Read more:  Recovering Data from Formatted Disks

So where do the blocks go that contain deleted data? They are remapped to other logical addresses or (more likely) pushed out of the addressable space into the so-called overprovisioned area, where they’ll be erased in background when the microcontroller is not busy doing other things such as serving read and write requests.

If all that was a bit too technical, I can simply say that in Android (unlike Apple iOS) deleted files may be recoverable – at least for a while. Many Android phones will trim partitions during shutdown, so if you act fast you may be able to recover that deleted file after all.

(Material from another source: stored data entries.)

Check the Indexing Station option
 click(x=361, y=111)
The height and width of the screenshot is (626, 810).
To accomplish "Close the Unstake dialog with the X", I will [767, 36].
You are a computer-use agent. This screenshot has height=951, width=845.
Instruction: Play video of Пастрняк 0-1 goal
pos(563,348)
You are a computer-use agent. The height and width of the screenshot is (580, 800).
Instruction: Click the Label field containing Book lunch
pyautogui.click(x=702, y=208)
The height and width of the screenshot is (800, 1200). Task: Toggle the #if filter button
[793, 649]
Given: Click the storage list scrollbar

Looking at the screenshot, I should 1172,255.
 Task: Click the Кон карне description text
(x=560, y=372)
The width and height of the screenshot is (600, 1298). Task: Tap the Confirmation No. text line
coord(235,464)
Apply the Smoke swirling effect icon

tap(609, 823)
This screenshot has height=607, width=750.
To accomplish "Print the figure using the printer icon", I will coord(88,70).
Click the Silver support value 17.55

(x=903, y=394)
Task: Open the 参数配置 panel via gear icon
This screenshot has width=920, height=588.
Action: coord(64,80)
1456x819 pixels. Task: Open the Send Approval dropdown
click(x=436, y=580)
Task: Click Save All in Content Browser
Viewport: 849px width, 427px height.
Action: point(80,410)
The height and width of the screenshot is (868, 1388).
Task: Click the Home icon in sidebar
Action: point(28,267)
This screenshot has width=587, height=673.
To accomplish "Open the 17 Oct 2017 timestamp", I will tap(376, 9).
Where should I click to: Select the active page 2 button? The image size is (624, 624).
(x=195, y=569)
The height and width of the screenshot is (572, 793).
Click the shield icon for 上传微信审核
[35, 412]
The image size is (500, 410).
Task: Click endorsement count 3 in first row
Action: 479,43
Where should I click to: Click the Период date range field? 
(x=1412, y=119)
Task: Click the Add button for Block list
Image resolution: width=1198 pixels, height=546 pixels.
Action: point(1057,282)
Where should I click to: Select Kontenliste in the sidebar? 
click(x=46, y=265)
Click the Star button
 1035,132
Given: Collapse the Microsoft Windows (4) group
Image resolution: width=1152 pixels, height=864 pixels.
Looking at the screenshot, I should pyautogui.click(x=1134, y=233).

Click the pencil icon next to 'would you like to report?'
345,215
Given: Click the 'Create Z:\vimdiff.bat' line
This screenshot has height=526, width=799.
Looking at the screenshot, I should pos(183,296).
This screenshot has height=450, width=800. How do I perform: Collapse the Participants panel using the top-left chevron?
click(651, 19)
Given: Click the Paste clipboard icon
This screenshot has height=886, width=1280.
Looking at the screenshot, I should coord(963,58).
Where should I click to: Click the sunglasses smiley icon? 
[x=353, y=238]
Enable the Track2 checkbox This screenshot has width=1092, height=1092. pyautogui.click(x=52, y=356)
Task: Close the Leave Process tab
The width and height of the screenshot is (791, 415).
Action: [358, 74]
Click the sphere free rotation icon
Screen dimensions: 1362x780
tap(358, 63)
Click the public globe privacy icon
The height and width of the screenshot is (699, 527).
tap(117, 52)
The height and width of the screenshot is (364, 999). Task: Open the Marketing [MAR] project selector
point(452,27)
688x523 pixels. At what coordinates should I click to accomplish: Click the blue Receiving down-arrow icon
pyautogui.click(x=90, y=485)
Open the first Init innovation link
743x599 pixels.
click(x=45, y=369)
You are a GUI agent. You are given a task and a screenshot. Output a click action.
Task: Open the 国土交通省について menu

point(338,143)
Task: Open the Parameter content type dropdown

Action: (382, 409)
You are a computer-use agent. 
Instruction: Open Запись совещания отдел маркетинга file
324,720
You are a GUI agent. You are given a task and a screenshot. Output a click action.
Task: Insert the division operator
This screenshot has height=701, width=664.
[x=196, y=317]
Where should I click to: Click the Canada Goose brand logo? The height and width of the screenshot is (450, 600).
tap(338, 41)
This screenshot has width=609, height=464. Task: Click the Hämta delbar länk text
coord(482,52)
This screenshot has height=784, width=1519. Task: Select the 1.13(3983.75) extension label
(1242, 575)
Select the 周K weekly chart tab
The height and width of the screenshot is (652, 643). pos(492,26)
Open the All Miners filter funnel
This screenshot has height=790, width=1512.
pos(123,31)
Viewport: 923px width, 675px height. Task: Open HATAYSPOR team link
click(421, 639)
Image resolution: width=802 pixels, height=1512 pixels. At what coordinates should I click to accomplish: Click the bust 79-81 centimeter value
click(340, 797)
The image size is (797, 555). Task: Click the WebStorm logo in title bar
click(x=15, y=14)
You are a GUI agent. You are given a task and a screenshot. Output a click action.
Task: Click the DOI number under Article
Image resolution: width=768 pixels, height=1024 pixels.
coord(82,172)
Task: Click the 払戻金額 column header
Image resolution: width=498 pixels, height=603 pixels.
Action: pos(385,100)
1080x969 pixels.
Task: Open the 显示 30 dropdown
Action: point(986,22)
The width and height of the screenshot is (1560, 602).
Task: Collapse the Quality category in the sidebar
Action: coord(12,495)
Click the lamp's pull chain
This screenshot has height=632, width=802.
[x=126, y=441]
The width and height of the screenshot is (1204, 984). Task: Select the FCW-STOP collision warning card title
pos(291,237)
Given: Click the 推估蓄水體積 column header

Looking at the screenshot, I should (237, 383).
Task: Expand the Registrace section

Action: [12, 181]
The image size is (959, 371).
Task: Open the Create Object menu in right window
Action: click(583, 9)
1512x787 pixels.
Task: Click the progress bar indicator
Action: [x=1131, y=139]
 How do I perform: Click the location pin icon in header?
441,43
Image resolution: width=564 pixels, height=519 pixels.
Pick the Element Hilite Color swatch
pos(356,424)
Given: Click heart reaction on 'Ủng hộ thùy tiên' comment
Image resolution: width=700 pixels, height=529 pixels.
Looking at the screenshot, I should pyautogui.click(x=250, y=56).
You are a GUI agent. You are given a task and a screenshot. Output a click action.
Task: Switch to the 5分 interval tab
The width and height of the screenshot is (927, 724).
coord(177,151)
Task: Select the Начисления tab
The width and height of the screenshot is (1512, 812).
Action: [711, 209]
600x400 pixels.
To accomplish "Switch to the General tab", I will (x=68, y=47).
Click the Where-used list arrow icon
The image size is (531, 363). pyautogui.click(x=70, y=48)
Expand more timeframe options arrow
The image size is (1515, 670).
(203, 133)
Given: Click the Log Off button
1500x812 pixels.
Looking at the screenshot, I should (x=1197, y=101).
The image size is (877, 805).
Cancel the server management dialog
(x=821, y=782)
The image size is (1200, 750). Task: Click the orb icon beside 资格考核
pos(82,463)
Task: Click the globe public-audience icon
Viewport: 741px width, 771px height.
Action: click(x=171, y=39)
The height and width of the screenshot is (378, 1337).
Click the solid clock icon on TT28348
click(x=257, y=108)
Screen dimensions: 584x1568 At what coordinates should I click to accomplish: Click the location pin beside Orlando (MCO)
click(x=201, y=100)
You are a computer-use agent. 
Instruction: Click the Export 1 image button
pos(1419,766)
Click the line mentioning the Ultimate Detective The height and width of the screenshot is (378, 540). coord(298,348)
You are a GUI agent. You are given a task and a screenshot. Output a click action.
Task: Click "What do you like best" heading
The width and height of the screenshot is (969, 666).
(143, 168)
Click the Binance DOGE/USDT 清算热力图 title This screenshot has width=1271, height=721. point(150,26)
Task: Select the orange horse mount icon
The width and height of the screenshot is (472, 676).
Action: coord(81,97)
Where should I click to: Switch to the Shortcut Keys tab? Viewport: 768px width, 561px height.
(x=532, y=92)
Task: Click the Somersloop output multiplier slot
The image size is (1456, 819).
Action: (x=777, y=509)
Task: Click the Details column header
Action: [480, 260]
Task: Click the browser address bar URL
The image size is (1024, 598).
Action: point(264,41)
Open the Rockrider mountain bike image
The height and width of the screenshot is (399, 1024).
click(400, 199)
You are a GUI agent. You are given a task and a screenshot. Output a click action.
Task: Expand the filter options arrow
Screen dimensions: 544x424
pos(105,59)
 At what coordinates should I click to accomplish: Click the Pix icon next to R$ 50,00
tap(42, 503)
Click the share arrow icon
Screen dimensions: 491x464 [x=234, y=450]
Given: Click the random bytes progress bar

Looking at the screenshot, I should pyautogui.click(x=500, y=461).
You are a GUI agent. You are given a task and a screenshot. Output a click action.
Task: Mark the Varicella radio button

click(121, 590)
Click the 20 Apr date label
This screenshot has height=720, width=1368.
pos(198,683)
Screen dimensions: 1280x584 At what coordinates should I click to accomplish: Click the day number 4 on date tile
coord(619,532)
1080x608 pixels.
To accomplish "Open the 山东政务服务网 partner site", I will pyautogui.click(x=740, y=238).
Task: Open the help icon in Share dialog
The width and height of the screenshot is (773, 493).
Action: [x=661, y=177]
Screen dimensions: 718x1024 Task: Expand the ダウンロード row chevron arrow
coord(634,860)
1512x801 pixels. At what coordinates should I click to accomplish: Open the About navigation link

What exactly is needed for Android data recovery? First and foremost, you’ll need a rooted device. Without root access, a data recovery tool won’t be able to read the phone’s storage on low enough level to be able to recover files. You’ll also need a data recovery tool for rooted devices (I can’t recommend any specific tool, but I’ve seen a few in Google Play Market). Finally, you’ll need to insert an SD card, an OGS flash drive, or just connect the device to your computer as the data recovery tool should not save files being recovered onto the same storage it’s recovering them from (or it may overwrite data that belongs to other files waiting to be recovered).

Many customers are asking if we’ll be releasing a data recovery tool for Android. We don’t plan to, and we don’t have anything in the works. The reason is simple: the market for this is extremely small. There are VERY few rooted Android devices around. Rooting the latest versions of Android is extremely difficult and rarely possible. Just get used to making regular backups of your device, activate cloud uploads for your Camera Roll, and you’ll never need a data recovery tool in the first place.

Windows Phone 8 and 8.1: Half-and-Half

Windows Phone is a relatively new smartphone OS. It’s a well-balanced system that borrowed a lot from both Android and iOS. It has many things in common with iOS (including private application data space and no residual garbage upon uninstalling an app) while offering access to shared files (e.g. music, videos or e-books that you don’t have to import into a specific app to use – with that app only). Windows Phone does not generally allow installing application from sources other than Windows Store (unless developer-unlocked).

Unlike iOS smartphones, Windows Phone devices can be developer-unlocked free of charge for installing unsigned apps. However, unlike in Android, the apps will not have administrative-level access since Windows Phone devices cannot be rooted or jailbroken.

As a result, you cannot have (or write) an app for recovering deleted files. An app like that would not work due to insufficient privileges and missing API’s to access the disk in low enough level.

Theoretically, a Windows Phone can be extracted via JTAG or chip-off acquisition. You could then run a data recovery tool such as RS Partition Recovery on extracted image. Since Windows Phone is a Windows-based OS, it uses NTFS as its file system, so standard data recovery tools would work on extracted images. Note, however, that many of the same eMMC-specific issues we discussed in the Android sections will equally apply to Windows Phone devices, making the recovery possible but not guaranteed.

Notably, many Windows Phone smartphones (with counted exceptions) support micro SD cards. Windows Phone allows not only storing music and saving photos and videos onto SD cards, but fully supports installing apps on SD cards. As a result, and especially if you are using an entry-level device with limited main storage capacity, you may simply take the SD card out, connect it to your computer via a card reader and recover deleted files from the SD card. You can use RS Photo Recovery for recovering pictures or RS File Recovery to recover all types of data.